How long might it have taken for people to draw these connections? We as readers operate from the convenient position of reading at the end of the Third Age, when all of these puzzles had been figured out.
Quote:
Originally Posted by Alcuin View Post
But there is no reason for the proud Smiths of Eregion to craft rings for the use of Mortal Men or Dwarves, and there was no particular reason for them to stop making Great Rings until they bored of the effort. After all, they were Noldor, and it was Art. Useful Art, but Art. Why did they make so many? I don’t know, but I think you might as well as ask a famous painter why he continues to paint: He enjoys it. That’s what he does.
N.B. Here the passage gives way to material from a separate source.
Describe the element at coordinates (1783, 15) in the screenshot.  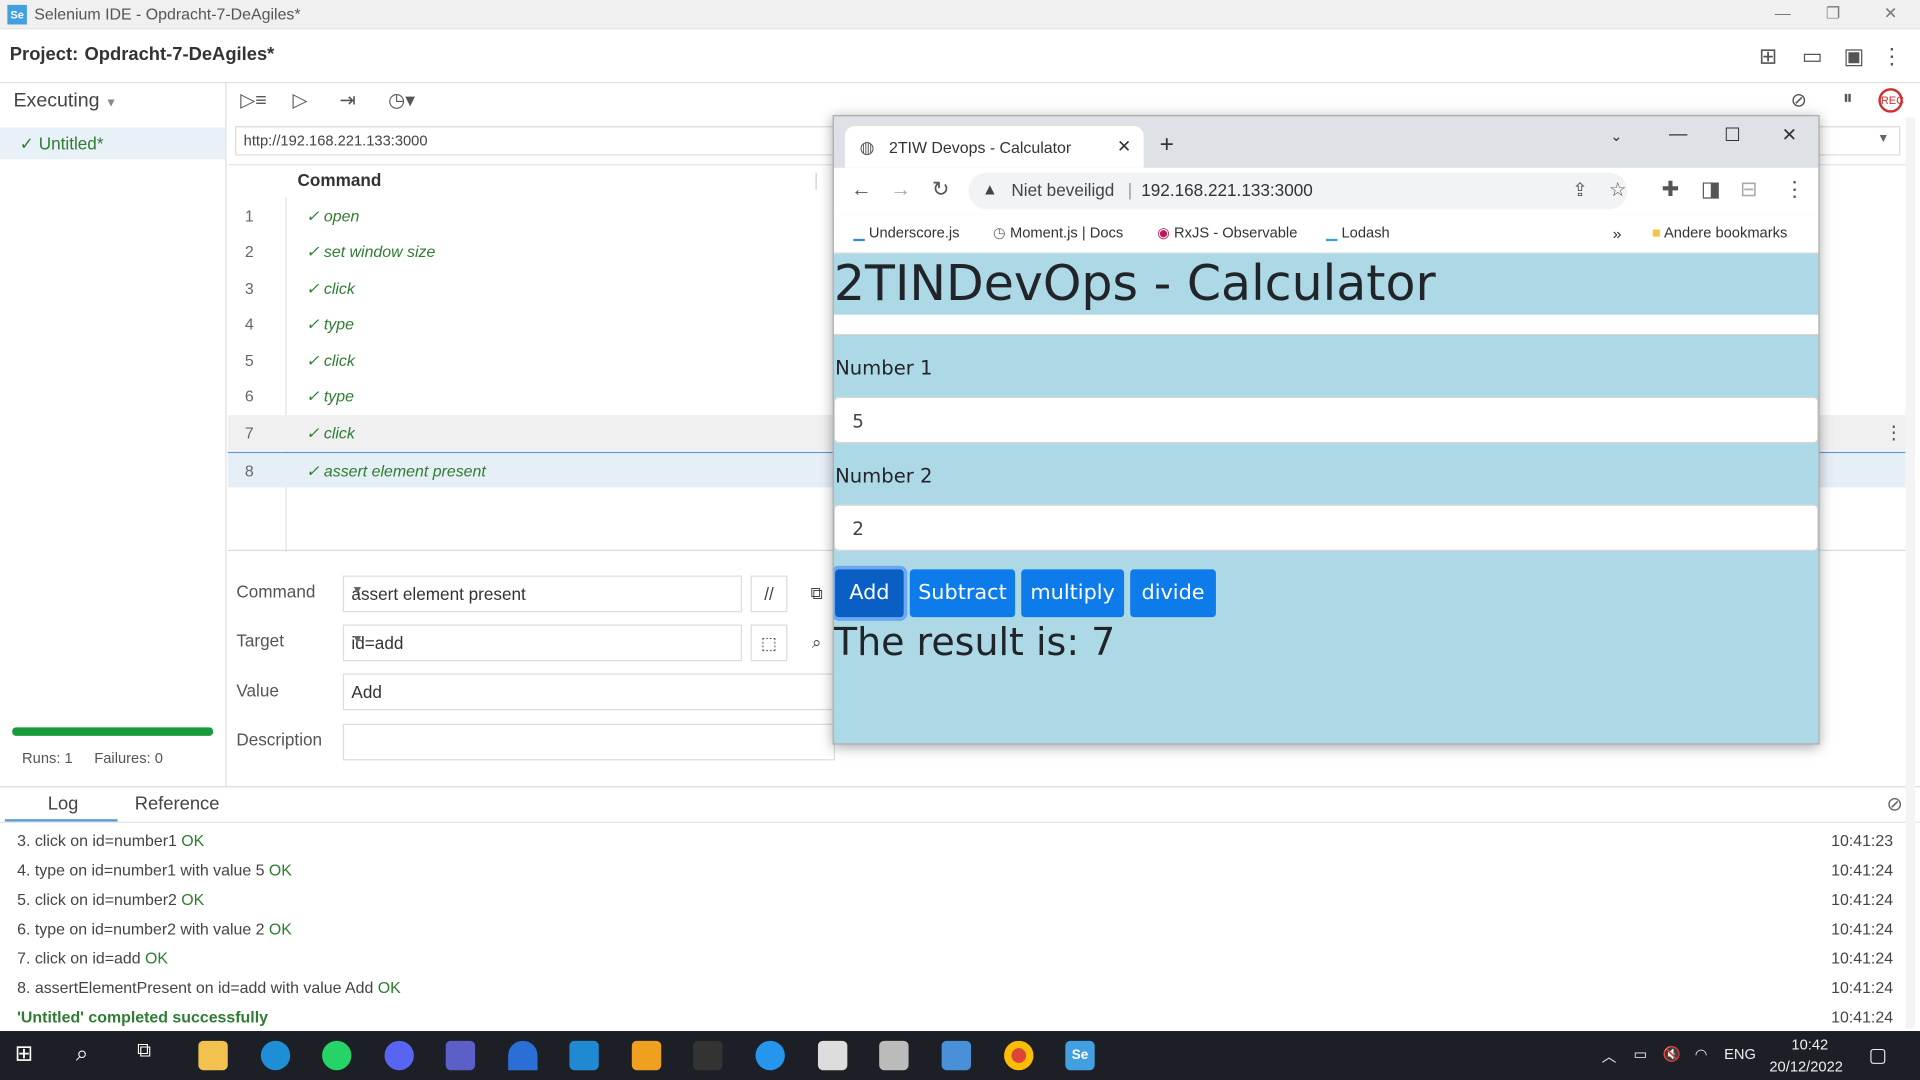
I see `minimize-button: —` at that location.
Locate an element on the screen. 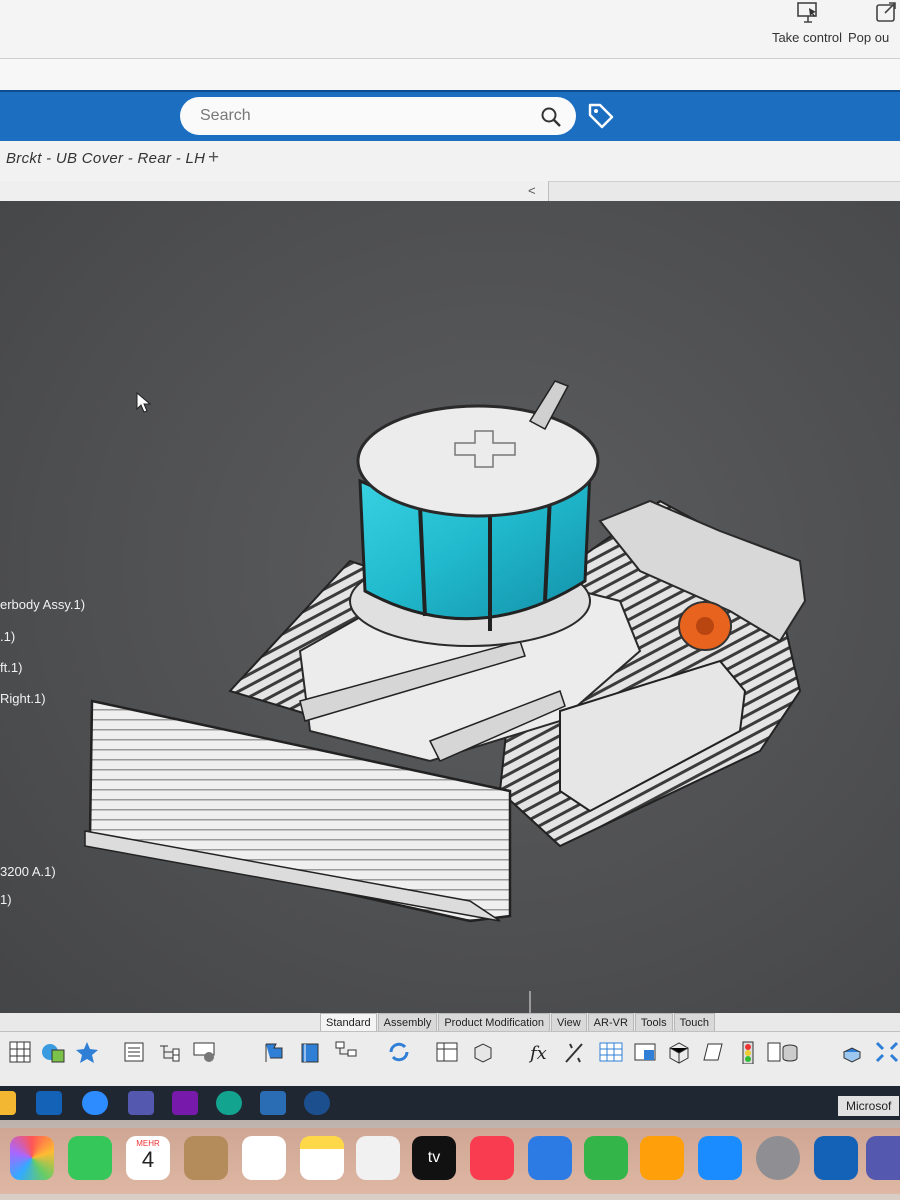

To the best of my knowledge, the Seven and the Nine were only delineated as such through the distribution of Sauron; the Elves never intended their use by Men or Dwarves at all. Perhaps they believed that sixteen Great Rings was a useful number for their plans of preserving and beautifying Middle-earth. That being said, I imagine they were probably convinced to produce this number of Rings by Sauron, who had probably already calculated how many Rings he would need to most effectively subjugate the world, and he told them some convenient lie for why sixteen was a good number. That being said, he reckoned without the Three, so perhaps before he seized the Great Rings the distribution plan was somewhat different, because presumably he would have needed to give a few of the Seven-and-Nine to Elves.